No-moat Orsted sanctioned the giant 2.9 gigawatts U.K. offshore wind farm Hornsea 3. This does not come as a surprise to us since the last U.K. autumn statement made capital allowances (tax deductibility of investments) permanent whereas they were supposed to expire in 2026 previously. Still, this decision is good news as the other option would have been to scrap the project, which would have driven a material impairment on top of the U.S. ones. We confirm our fair value estimate of DKK 540, still offering a nice upside after the 48% rebound since early November.
Stock Analyst Note

European utilities are up by 14% year to date, slightly underperforming the broader European markets. Since the end of September, the sector strongly outperformed thanks to the rally in government bonds and solid third-quarter results that drove multiple guidance upgrades although growth slowed down from the second quarter due to higher comps. All in all, companies that are the most exposed to commodity prices are set to exceed their 2022 record profits in 2023. Meanwhile, firms with big retail businesses that were hit by a margin squeeze because of the energy crisis in 2022 will post a significant rebound in earnings.
Stock Analyst Note

We cut our fair value estimate for no-moat Orsted by 10% to DKK 540 after it booked DKK 28 billion of impairments on its U.S. projects, the bulk of which was for the cancellation of Ocean Wind 1 and 2 in New Jersey. Orsted highlights that its capital structure is significantly challenged. This could imply a future rights issue that explains the bulk of the Nov. 1 share price fall in our view. We view shares as materially undervalued and the likelihood of a rights issue below 50%, but pending more clarity on measures to shore up its balance sheet, shares will not rebound.
Stock Analyst Note

RWE and National Grid's joint-venture, Community Ocean Wind (73% owned by the former), was awarded a 1.3 gigawatt offshore wind project at the latest New York auctions. We reckon that the project's returns are above our estimates for offshore wind farms to be commissioned beyond 2030. However, Orsted's woes have shown that execution risk is high in the U.S. All in all, we confirm our fair value estimates of EUR 55 and GBX 1,040 for RWE and National Grid, respectively. The former is materially undervalued.
Stock Analyst Note

European utilities have underperformed the European market by 4% year to date with most of the underperformance occurring in the third quarter because of the rise in interest rates.
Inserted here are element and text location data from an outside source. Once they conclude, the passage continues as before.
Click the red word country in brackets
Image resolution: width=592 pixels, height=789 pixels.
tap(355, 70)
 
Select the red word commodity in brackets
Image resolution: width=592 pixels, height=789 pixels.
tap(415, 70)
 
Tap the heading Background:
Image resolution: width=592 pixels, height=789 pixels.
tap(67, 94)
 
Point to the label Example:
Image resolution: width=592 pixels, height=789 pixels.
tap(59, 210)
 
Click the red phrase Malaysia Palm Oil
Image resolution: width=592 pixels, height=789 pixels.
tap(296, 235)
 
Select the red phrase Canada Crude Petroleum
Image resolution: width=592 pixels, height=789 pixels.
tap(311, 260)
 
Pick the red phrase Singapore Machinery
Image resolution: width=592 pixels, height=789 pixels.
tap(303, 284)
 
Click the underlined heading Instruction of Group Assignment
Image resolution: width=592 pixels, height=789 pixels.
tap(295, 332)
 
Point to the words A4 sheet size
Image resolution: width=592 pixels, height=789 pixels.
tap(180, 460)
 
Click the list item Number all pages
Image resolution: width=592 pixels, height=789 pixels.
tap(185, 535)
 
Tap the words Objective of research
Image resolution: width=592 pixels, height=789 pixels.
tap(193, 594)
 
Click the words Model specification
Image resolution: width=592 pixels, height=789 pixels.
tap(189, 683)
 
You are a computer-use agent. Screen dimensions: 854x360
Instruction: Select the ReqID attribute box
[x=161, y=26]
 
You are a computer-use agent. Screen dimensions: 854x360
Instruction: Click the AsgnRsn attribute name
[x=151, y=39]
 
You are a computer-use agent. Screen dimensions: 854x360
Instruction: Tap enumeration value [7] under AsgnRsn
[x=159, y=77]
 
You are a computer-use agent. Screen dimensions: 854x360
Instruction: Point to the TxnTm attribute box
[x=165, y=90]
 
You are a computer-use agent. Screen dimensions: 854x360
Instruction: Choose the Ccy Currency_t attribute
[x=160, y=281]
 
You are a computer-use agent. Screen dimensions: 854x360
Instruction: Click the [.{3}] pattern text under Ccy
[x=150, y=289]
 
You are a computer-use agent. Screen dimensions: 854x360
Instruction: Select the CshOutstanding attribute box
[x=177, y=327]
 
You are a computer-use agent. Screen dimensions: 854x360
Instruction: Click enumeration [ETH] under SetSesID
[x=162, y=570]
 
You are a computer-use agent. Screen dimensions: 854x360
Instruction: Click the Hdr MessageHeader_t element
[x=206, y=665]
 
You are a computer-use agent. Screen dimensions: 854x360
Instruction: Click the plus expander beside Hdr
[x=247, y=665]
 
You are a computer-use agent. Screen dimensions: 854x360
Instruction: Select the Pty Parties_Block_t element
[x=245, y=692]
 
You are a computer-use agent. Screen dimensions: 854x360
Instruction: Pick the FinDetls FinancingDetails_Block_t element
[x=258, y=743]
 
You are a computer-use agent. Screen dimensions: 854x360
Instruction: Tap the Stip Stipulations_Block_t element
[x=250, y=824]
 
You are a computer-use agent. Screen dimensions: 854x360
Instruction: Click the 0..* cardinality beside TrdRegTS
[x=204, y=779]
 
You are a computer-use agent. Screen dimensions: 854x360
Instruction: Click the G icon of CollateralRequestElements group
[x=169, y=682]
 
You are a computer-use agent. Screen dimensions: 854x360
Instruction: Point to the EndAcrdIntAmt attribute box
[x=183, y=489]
This overshadowed strong second-quarter results driven by the easing of the energy crisis, persisting commodity price volatility, and the hedging improvement. These drivers have persisted in the third quarter. Moreover, some power price clawbacks expired at the end of June like in Germany and Belgium. On the flip side, the comparison basis will be tougher as of the third quarter.
Stock Analyst Note

At round 5 of the U.K. contract-for-difference auctions on Sept. 8, 3.7 gigawatts of renewable capacity were awarded, one third of the amount awarded last year—1.9 GW was solar and 1.5 GW was onshore wind. No offshore wind capacity was cleared. This a blow to the U.K. goal to grow offshore wind capacity to 50 GW by 2030 from 14 GW currently. Still, no surprise here as many developers had warned that the ceiling strike price of GBP 44/MWh in 2012 prices of these auctions was way too low given the 40% increase in construction costs over the last year. Overall, the absence of awarded capacity reflects price discipline from developers.
Stock Analyst Note

Narrow-moat Orsted announced potential massive impairments due to mounting woes for its U.S. offshore wind projects. This contradicts the message it has sent so far and therefore raises a confidence issue with management. We now assume most of the U.S. projects will be value-destructive, driving a DKK 30 reduction in our fair value estimate to DKK 670. Shares appear materially undervalued, but could remain dead money until U.S. projects are sanctioned.